* [DIRECTIONS]:
Please give back only the lines below from the one containing "#Institute (182, 1267)" to the one containing "[Salin Tautan] (293, 313)", each repeated word for word, both ends included.

Collected data:
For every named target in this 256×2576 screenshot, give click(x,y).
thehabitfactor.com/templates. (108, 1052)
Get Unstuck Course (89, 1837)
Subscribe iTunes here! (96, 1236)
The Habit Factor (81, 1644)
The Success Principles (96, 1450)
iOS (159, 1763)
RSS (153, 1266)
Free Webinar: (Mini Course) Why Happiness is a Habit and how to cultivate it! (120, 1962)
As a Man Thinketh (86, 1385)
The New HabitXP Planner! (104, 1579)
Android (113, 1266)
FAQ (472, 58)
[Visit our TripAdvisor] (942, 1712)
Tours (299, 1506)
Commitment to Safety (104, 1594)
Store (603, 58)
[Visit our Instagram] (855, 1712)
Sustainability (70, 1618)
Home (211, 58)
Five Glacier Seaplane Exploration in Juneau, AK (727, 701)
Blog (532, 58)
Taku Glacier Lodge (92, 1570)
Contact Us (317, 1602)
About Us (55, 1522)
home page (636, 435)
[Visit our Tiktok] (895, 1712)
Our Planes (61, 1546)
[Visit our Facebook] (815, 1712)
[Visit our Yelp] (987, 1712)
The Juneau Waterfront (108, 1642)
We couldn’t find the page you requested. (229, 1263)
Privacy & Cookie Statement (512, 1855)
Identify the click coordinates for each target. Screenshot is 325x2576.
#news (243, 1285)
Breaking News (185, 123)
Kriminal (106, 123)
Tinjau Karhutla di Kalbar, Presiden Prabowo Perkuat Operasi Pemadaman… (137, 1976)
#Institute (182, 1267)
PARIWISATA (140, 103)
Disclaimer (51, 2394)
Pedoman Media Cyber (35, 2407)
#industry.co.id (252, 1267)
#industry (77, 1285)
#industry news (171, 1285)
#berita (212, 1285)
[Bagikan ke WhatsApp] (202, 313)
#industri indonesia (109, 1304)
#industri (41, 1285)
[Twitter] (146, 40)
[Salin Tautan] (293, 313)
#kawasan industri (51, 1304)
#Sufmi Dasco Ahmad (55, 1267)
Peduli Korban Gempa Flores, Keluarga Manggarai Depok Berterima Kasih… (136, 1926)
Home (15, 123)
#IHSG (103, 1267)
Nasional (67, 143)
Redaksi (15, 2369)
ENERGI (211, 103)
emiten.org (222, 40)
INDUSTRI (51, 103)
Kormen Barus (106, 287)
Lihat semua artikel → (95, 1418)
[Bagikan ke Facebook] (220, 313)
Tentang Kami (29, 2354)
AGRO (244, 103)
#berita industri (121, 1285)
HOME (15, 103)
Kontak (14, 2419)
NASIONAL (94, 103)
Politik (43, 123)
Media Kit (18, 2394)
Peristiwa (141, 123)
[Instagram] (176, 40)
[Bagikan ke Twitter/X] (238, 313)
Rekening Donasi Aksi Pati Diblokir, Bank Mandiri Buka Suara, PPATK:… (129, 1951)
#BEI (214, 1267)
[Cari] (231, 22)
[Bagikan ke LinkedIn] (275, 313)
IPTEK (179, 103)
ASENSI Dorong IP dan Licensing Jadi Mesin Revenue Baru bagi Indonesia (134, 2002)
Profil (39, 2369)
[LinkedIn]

* [TASK RESULT]:
#Institute (182, 1267)
PARIWISATA (140, 103)
Disclaimer (51, 2394)
Pedoman Media Cyber (35, 2407)
#industry.co.id (252, 1267)
#industry (77, 1285)
#industry news (171, 1285)
#berita (212, 1285)
[Bagikan ke WhatsApp] (202, 313)
#industri indonesia (109, 1304)
#industri (41, 1285)
[Twitter] (146, 40)
[Salin Tautan] (293, 313)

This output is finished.